Place Hot Water in Freezer
This is a common and effective way to speed up the defrosting process, but before you do so, you will want to confirm with your owner’s manual that this is a safe method for your particular model.
Start by boiling some water on the stove. Next, place the pot in the freezer. If the pot is too large, carefully transfer the hot water into smaller containers and place them around the base and/or shelves in the freezer. Close the door and allow the steam to warm the freezer and soften the ice. Leave for five minutes.
After five minutes or so, the water will have lost most of its heat and need to be reheated. Put water back into the pot and on the stove to boil again. While the water is boiling, use a safe scraper on the softened ice as above. Again, take care to avoid causing damage to your freezer walls.
Repeat this process until all the ice has melted.

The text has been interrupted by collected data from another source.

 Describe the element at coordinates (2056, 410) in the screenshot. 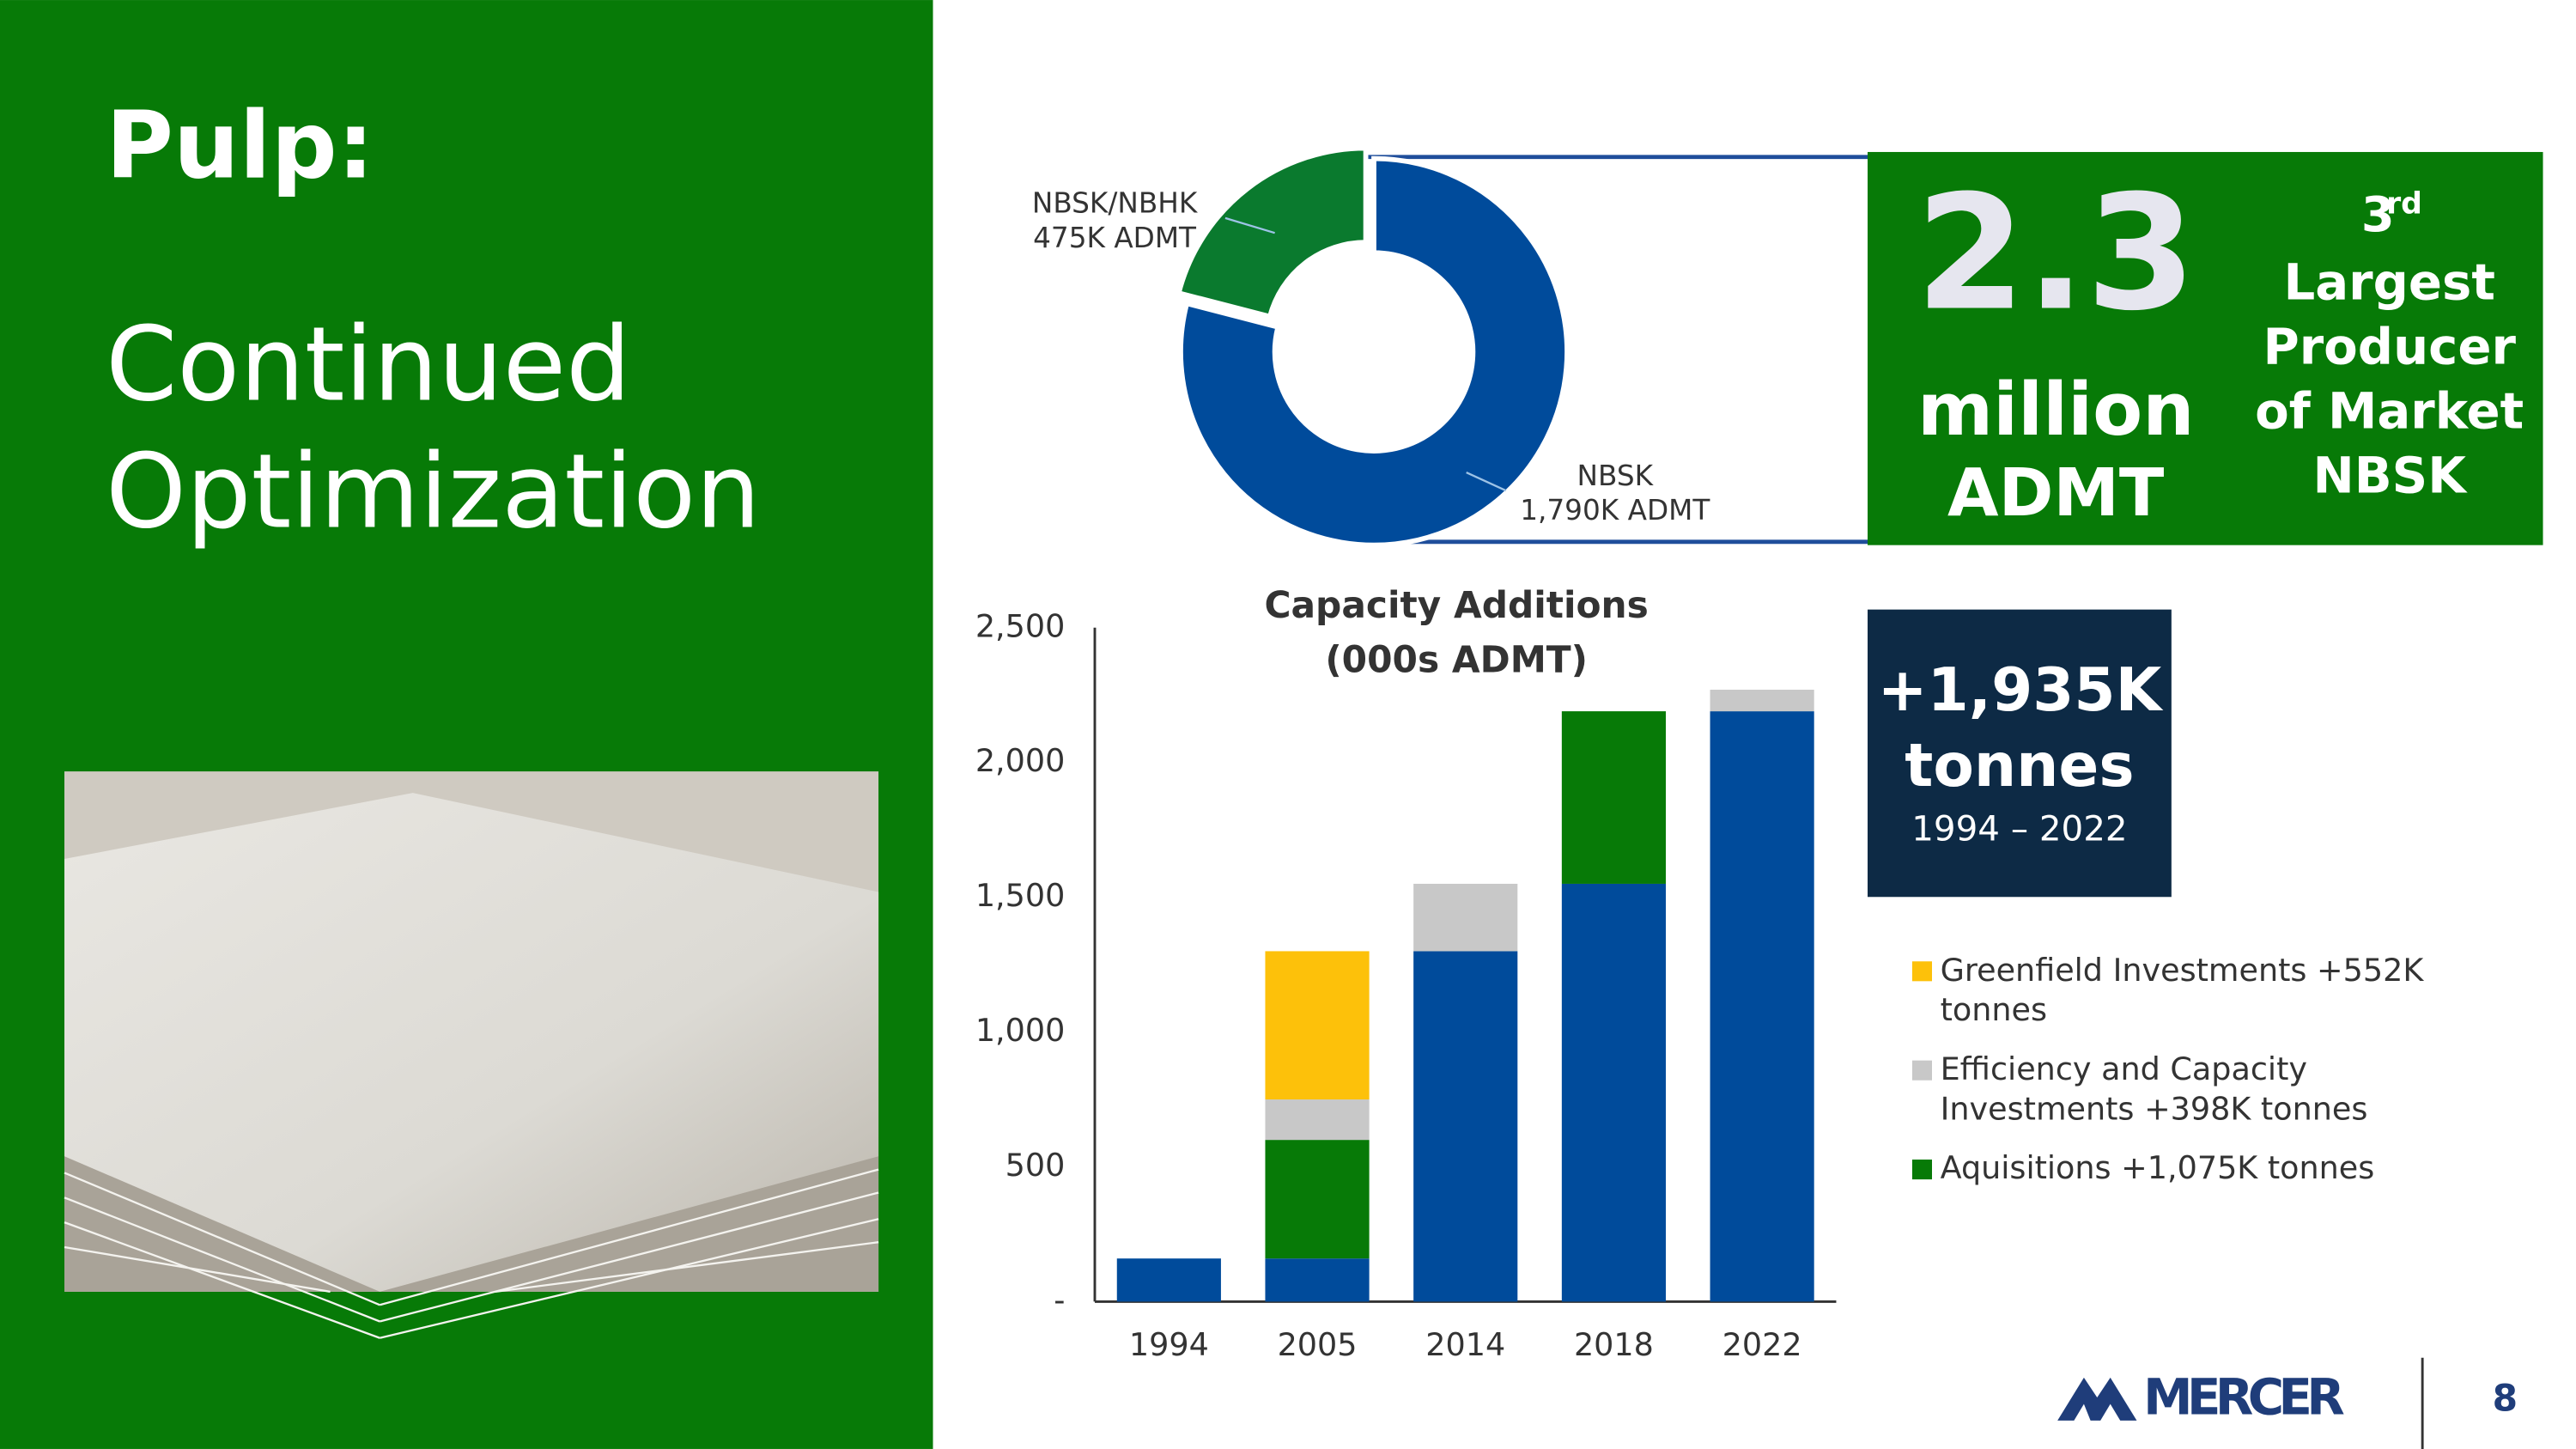

I see `big-unit: million` at that location.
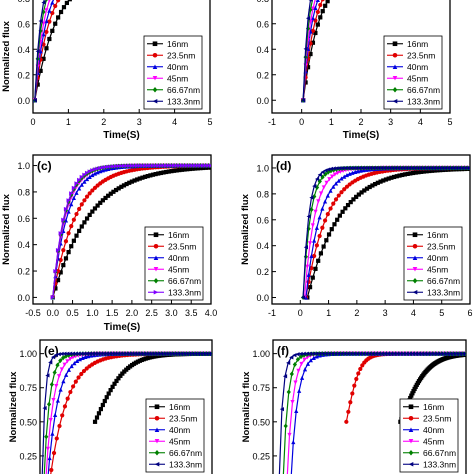 The image size is (474, 474). What do you see at coordinates (126, 406) in the screenshot?
I see `plot-frame` at bounding box center [126, 406].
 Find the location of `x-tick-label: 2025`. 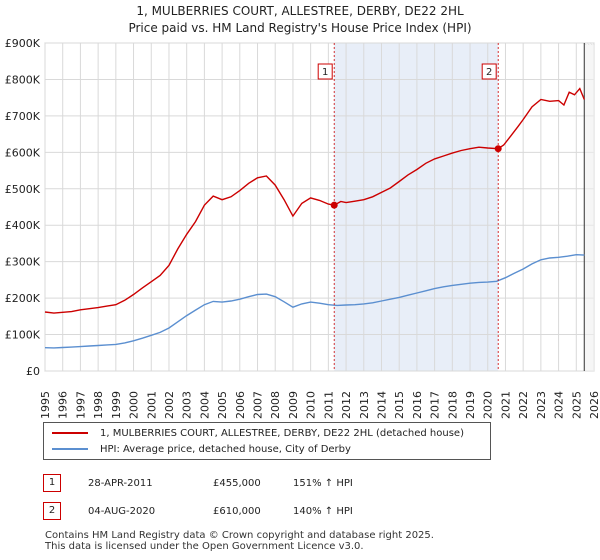

x-tick-label: 2025 is located at coordinates (576, 405).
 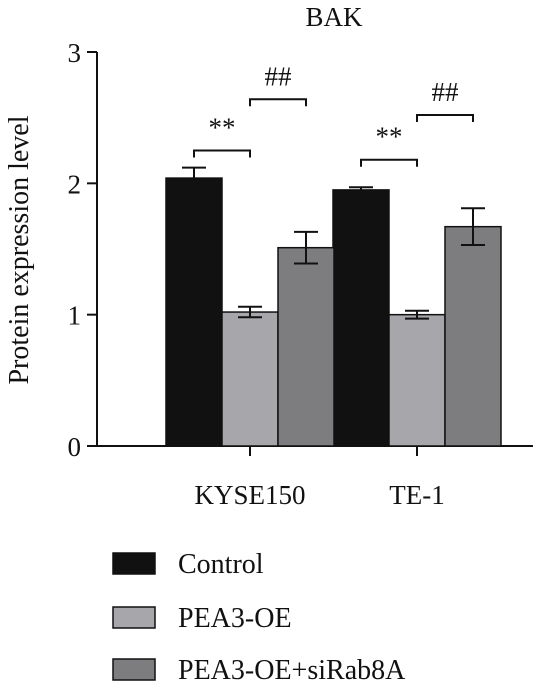 What do you see at coordinates (221, 564) in the screenshot?
I see `legend-label: Control` at bounding box center [221, 564].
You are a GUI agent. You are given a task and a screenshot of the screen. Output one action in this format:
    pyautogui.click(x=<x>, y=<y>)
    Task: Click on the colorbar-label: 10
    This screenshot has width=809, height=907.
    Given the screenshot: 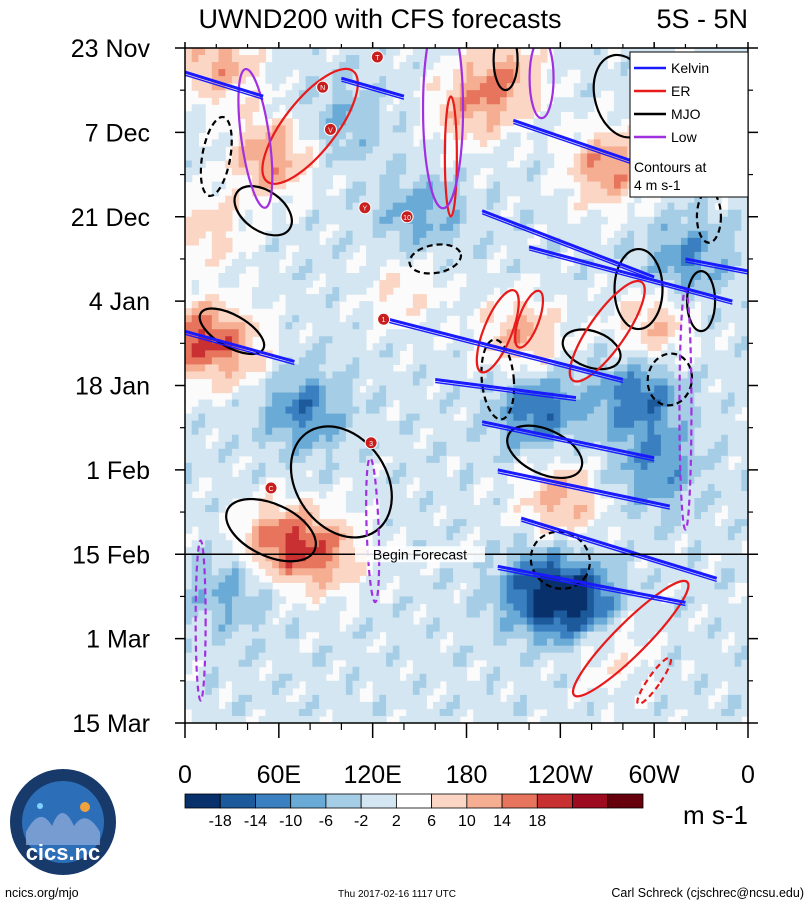 What is the action you would take?
    pyautogui.click(x=467, y=822)
    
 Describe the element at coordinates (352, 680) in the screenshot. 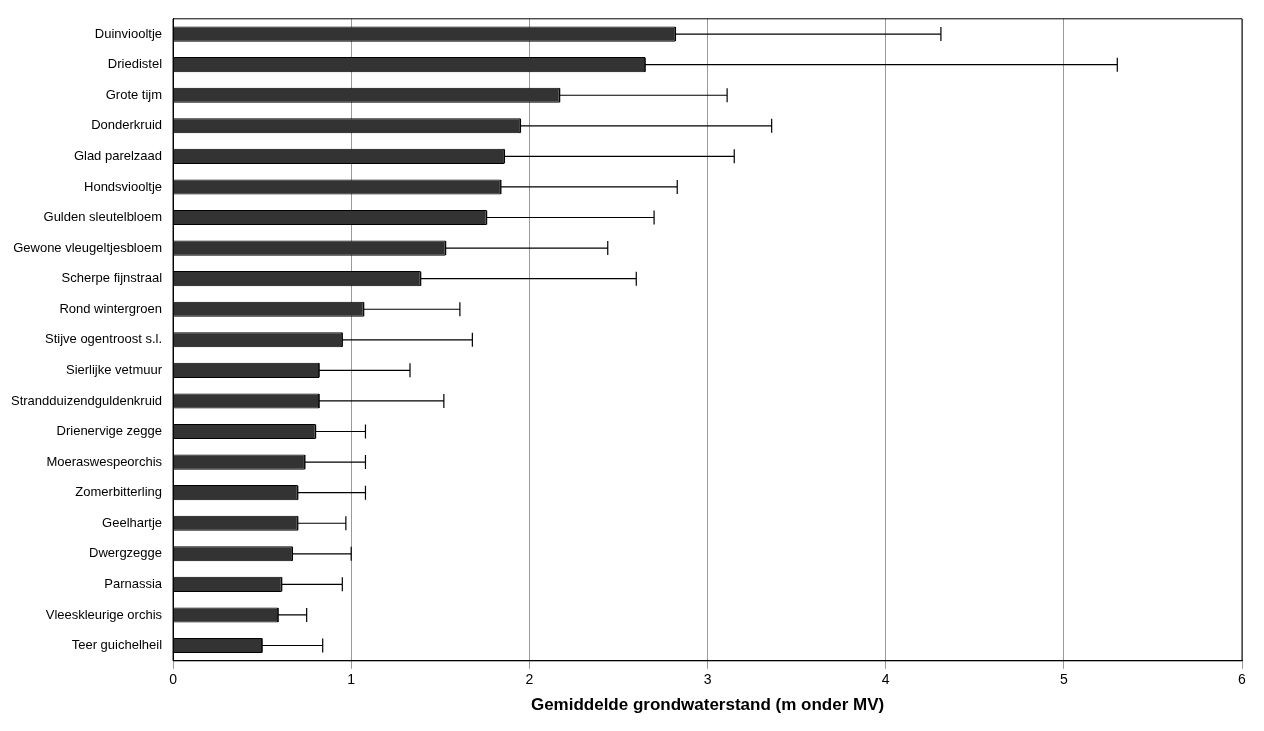

I see `x-tick-label: 1` at that location.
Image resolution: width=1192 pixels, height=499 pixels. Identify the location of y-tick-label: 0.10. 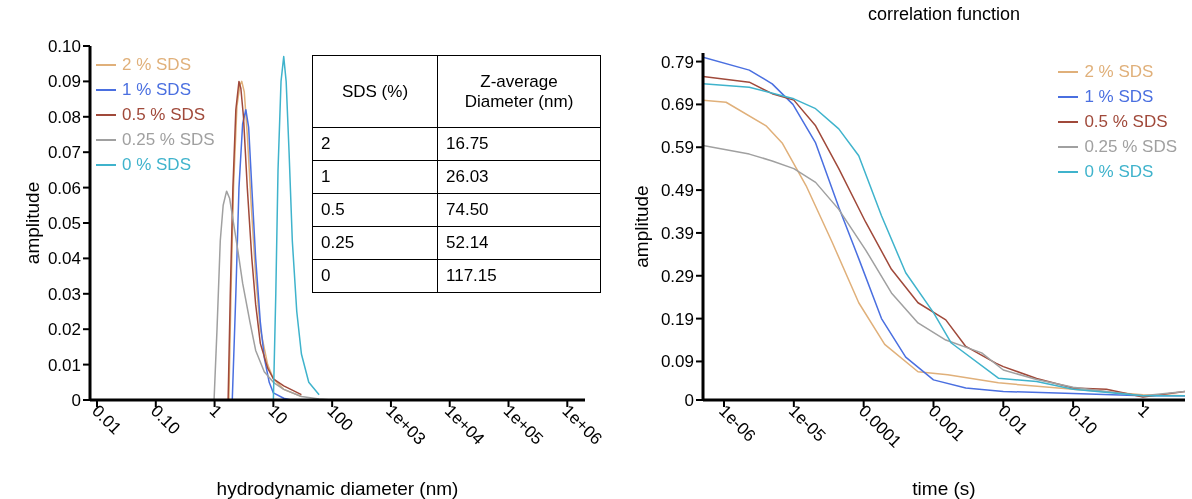
(64, 47).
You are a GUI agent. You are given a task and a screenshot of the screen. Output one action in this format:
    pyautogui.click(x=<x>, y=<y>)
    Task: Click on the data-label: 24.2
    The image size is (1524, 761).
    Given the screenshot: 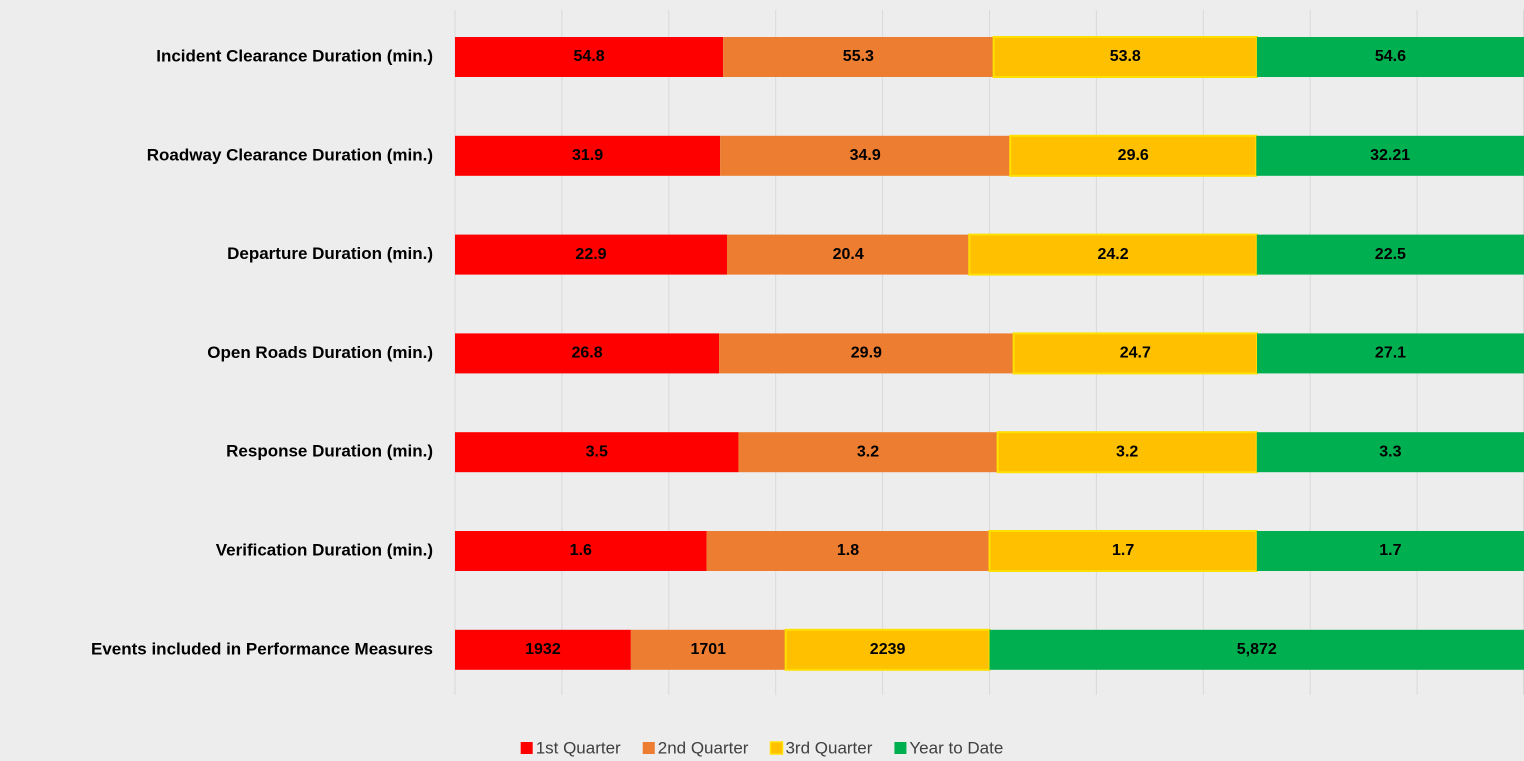 What is the action you would take?
    pyautogui.click(x=1112, y=254)
    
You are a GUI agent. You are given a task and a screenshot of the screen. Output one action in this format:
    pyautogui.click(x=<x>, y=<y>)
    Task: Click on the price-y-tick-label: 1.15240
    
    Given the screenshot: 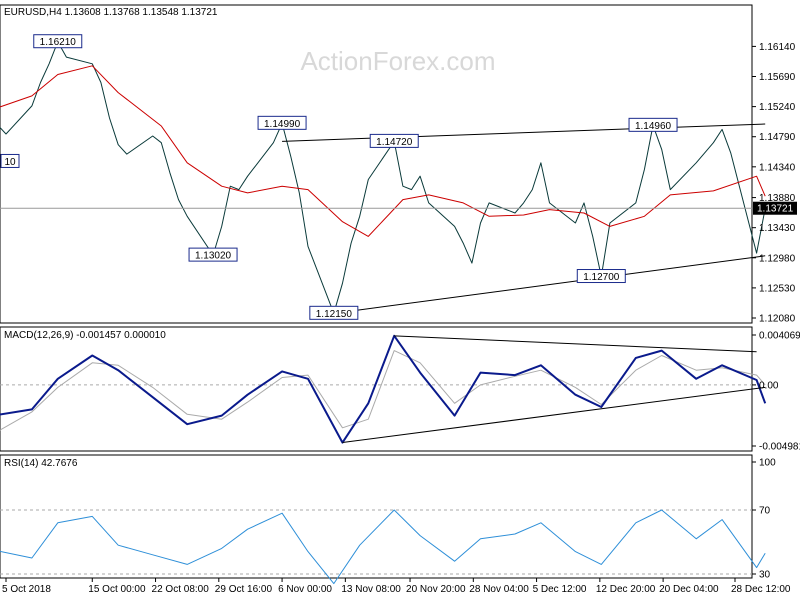 What is the action you would take?
    pyautogui.click(x=778, y=108)
    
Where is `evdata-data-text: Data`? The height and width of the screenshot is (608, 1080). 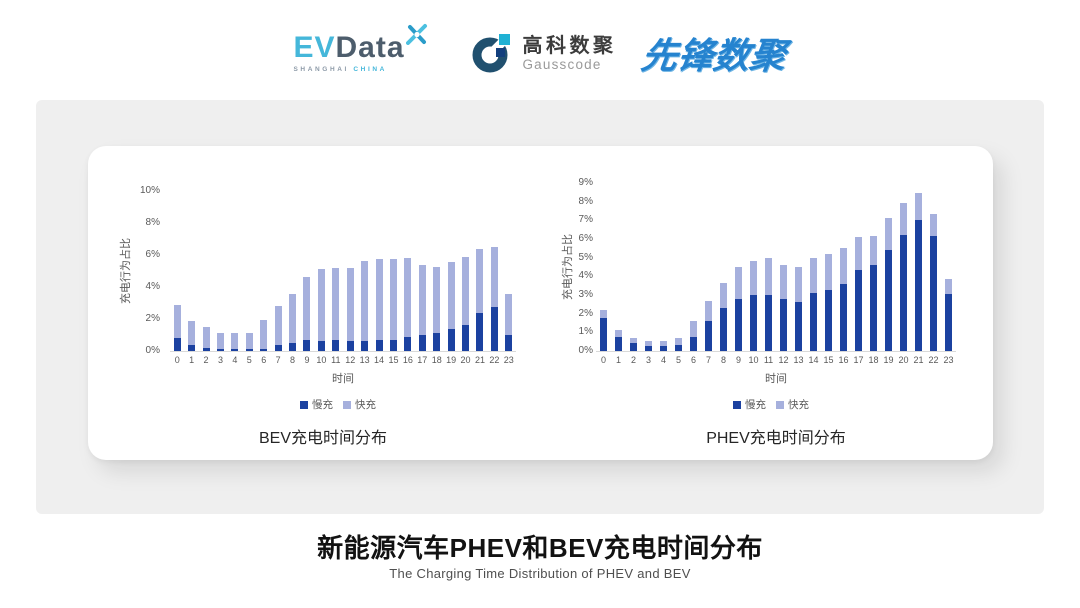
evdata-data-text: Data is located at coordinates (370, 48).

If boiling water and scraping sounds like too much work for you, there is a way to hasten the melting process with far less physical effort. If you have a standing fan, blow dryer, or heat gun, you can use these items to make hot-air do most of the work for you.
Use a Fan
An oscillating fan would be ideal in this case, as you can set the fan a few feet from the open freezer and allow the fan to push the air around the room. This air-movement will keep warm air circulating around the ice constantly to encourage steady melting.
Use a Blow Dryer
A fan will use the room’s air temperature, but a blow dryer can create hot air that will expedite melting that much quicker. The downside to this method is that you must stand at the freezer with the blow dryer to point the air in the right direction. Additionally, you need to take caution not to get too close to the ice to prevent electrocution.
If you don’t have a blowdryer, you could use a vacuum here as it, too, will provide warm air. Reverse the suction so that the vacuum is blowing air out of the hose, and then aim the hose at the freezer in the same way.
Use a Heat Gun
If you have a heat gun, this is certainly a task for it. It provides the heat you need to melt ice quickly, and it can be set up on a stand and left to run, unlike the blow dryer, where you must be there to monitor and direct the process.
Make sure to set up the heat gun so that the intake vent is completely open. This will allow for the maximum hot-air discharge and prevent overheating. Also, ensure you have left enough space between the heat gun and the freezer so that no water from melting ice can get to it.
Defrosting a freezer is easy to do, but it can be a time-consuming task; however, there are several tricks you can use to make it happen more quickly. Your best bet is to utilize a combination of hot-air and scraping tools to melt and remove ice fast and efficiently. Be sure to prepare for a mess of water, and guard against any electrical mishaps, and you’ll be good to go.